みかちゃんは、台所で早くも夕飯の仕込みに入っていた。
「ベネちゃんも中々やるね」
俺はどら焼きを頬張りながら、戯れにアイちゃんへと話かける。
「ふん。まだまだよぉ。あんなのぉ」
アイちゃんは仰向けのまま、逆さにテレビを見て言う。
「じゃあ、もしアイがベネちゃんの立場ならどうするの?」
「そうねえ。携帯をハックして、熱暴走させて、バッテリーの爆発を狙うかしらぁ。上手くいけば、鼓膜をぶち破るか、目つぶしくらいは狙えるでしょぉ。結局、心の痛みなんてすぐに忘れるのよぉ。肉体の痛みこそが本物ぉ」
「ベネちゃんたちは人間を物理的に傷つけられないよ。そういう意図自体を持てない」
ハンナさんもそこだけは厳重にロックをかけている。当たり前といえば当たり前だが。
「だとしても、もうちょっとやりようはあるでしょぉ。仮に、ベネと同じことをするにしても、加害者の親の勤め先に嫌がらせをして首にして資金源を断つか、親友とか、恋人か、周りの人物を辱めた方がいいわぁ」
「なるほどね」
俺はそう相槌を打ったが、現状の戦略的にはベネちゃんの方が正しいと思っていた。
確かに報復という意味ではアイちゃんの方がダメージはでかいだろうが、それだと世間の賛同は全く得られないだろう。いくら過激路線とはいっても、今は賛否両論だが、そこまでやっちゃうと、否の割合が高くなりすぎる。

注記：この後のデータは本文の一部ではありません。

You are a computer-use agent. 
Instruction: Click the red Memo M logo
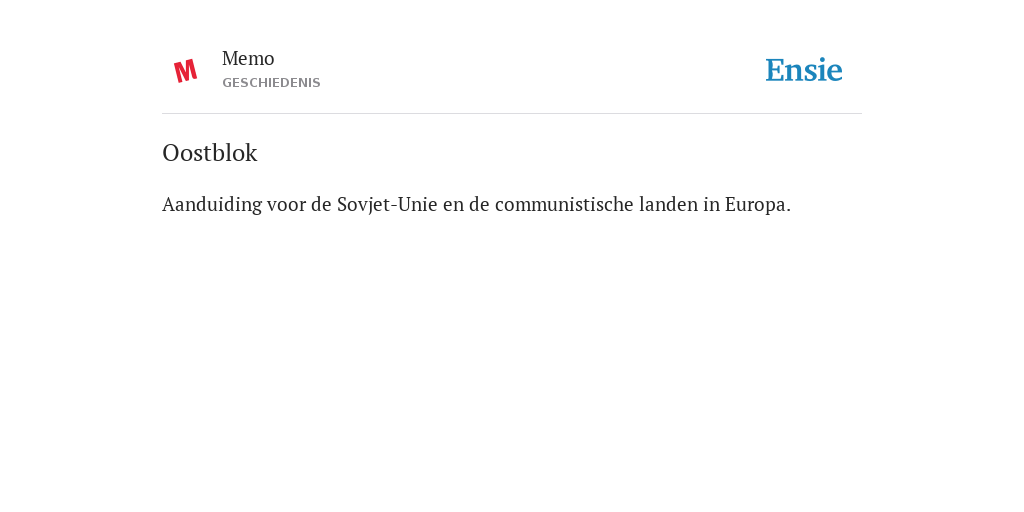(x=185, y=71)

「ま、そもそも、アタシなら、悪口を書かれたくらいで音を上げるような雑魚なんて絶対助けないけどぉ」
アイちゃんが冷めた表情で吐き捨てる。
しかし、こうしてアイちゃんを見てると、彼女から生まれたとはいえ、ベネちゃんには思考に光補正がかかってるんだなーと実感させられるね。

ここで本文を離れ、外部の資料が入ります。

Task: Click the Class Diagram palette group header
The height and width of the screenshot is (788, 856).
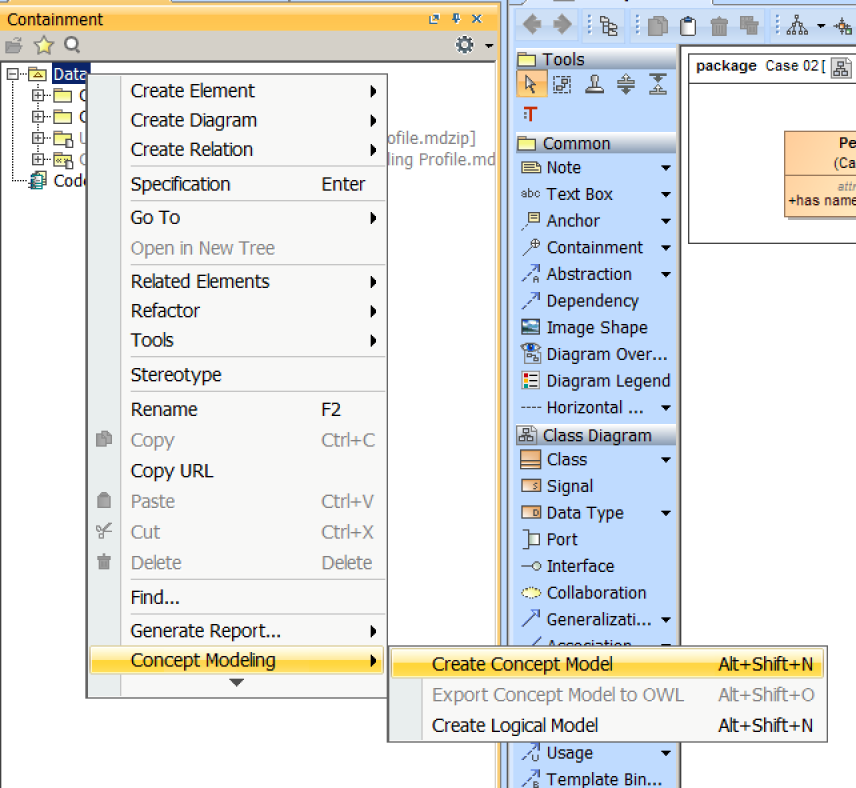Action: click(596, 435)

『――中々過激な話だねぇ。でも、張り付くと言っても、その娘は、ホログラム? の機械がないと出てこれないんでしょう。四六時中張り付くなんてできるのかい?』
司会者が眉を上げて呟く。
『ベネの信奉者が協力しているようです。ホログラムの機械積んだ専用バンで、加害者を尾行したんですね。中継器があればかなりの距離をカバーできるみたいです。ホログラムの機械のある位置から、ベネはかなり離れた場所にも出現できるそうですよ』
『はー、すごいな。ほんまスパイ映画みたいや。ほんで、結局、加害者はどないなったんですか?』
『悪戯感覚で数回書き込んだ程度の軽微な加害者は、被害者に真摯に謝罪すれば許されたそうですが、いじめグループの首謀者は徹底的に追い詰められ、自主的に退学したり、停学処分を受けたりしているようです』
『なるほどねえ。でも、それは、加害者側の自業自得じゃないの? そもそも相手に直接言えないことを、相手が閲覧できる所に書いたらだめだよね』
『ですよねー。オレらも2ちゃん〇るではあることないことめちゃくちゃ書かれてますからね。ベネ様にお願いしよかな!』
『何を言ってるのよ! いじめられたからと言っていじめ返していたら、いつまで経ってもこの手の問題はなくならないわ。――ランカさんはこの件に、どう考えるのかしら。このベネという少女と同じ技術から生まれた姉妹のような存在なのでしょう?』
『ベネさんと私は、確かに同じ技術から生まれた存在なのですが、全く別個の人格です。所属している団体も違いますし、彼女の意思決定に、私が口を出すことはできません。私は、いじめ問題の解決には、スクールカウンセラーの配置やフリースクール設置の拡充などの施策などで対応すべきだと思います』
『そうね。もし、加害者に行動の責めを負わせたいのだとしても、警察や弁護士など、しかるべき機関に相談すべきよ。それが法治国家のルール。でしょう? ランカさん』
佐藤氏が鼻息荒く言う。
「そうですね。少なくとも私は、それぞれの国の法律に則って活動することが、エンターテイナーとしてのルールだと思っています。さらに、誰かを罰したり、傷つけたりするのではなく、未来志向で建設的な提案をしていきたいというのが、私の考えです。私たちのNGOは、今、いじめ問題に限らず、様々な問題で学校になじめない児童に向けて、オンラインで学習できるシステムの構築も進めています。ノートPCの無償貸与も含め、学校に通うということが人生の全てではなく、何度でもやり直せるということを周知シ…もっ…いき…すい』
突如、ホログラムと音声と映像データが乱れる。
『ランカさん? 大丈夫ですか?』
アナウンサーが心配そうに尋ねた。
『はい、大丈夫です。……少々お待ちください。回線に割り込みが。――ベネさんそういうことはしかるべき手順を踏まないと――え? はい。はい。はい。――わかりました。マルコさんがそうおっしゃるなら。……すみません。ベネさん本人が、皆様と話したいとおっしゃっているんですが、代わっても構いませんか?』
ランカちゃんが困ったような表情で、周囲を見回す。
スタジオがざわめきに包まれた。
「ちょっとはおもしろい展開になってきたんじゃなあぃ?」
アイちゃんがにやりと笑って言った。
「実況板は盛り上がってるかもね。俺としては無事に終わって欲しいけど」
俺もどら焼きを菓子盆の上に置き、テレビに集中した。